Поднявшись в свою комнату, юноша не стал зажигать света, а сразу подошёл к потрескавшемуся ветхому столу, вплотную придвинутому к окну, на котором тускло расплескался пунцово-бронзовый отсвет ночных фонарей, мягко соскользавший с подоконника. Он включил лампу, облившую плюгавый стол бирюзово-блёклым светом. Меж хаотично раскиданных, небрежно исписанных бумаг на столе лежали женские очки, небольшой багряный камешек и две старые гравюры: на первой сквозь грязные, нечёткие линии проступали лёгкие очертания слегка согбенной, держащей что-то в руках девушки, на которую мягким, бледно-золотистым отблеском лёг свет из изображённого левее неё окна; на второй же выцветшие, расплывчатые мазки сливались в туманные очертания одинокого мужчины, сидящего возле лунного окна.

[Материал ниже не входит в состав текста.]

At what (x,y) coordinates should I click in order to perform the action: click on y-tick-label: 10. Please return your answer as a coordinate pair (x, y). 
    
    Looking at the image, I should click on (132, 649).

Он взял слегка мятый листок, на котором уже были два вспухших, влажных бугорка, и принялся, задыхаясь, писать. Что-то тихо ударялось о безучастную стеклянную поверхность лампочки, вновь и вновь издавая кроткое постукивание. Часы гулкими щелчками отрезали секунды у безразличного пространства. Ручка одиноко скрипела, оставляя размытые чернильные разводы…
Слепяще-яркое солнце, наполнившее блестящее стекло старого окна, густо заполнило кабинет полицейского участка, ярко подчеркнув скопившиеся в оконной раме угольные точки застывших мух, перемешанных с грязью и окурками. Стол, окутанный пыльными солнечными лучами, был переполнен папками и бумагами, на которых стояли нумерованные коробки и несколько грязных, покрытых разводами кружек.
На одной из бумаг сквозь многочисленные старые папки и коробки можно было различить слова: «никто»; «прозрач…»; «стена»; «не удерж…»; «предна…»; «винов…»; «её нет»; «слышу»; «безра…»; «лишь хотел»; «нет нич…»; «терять»; «вижу»; «это лишь…»; «наконец пон…» «задых…».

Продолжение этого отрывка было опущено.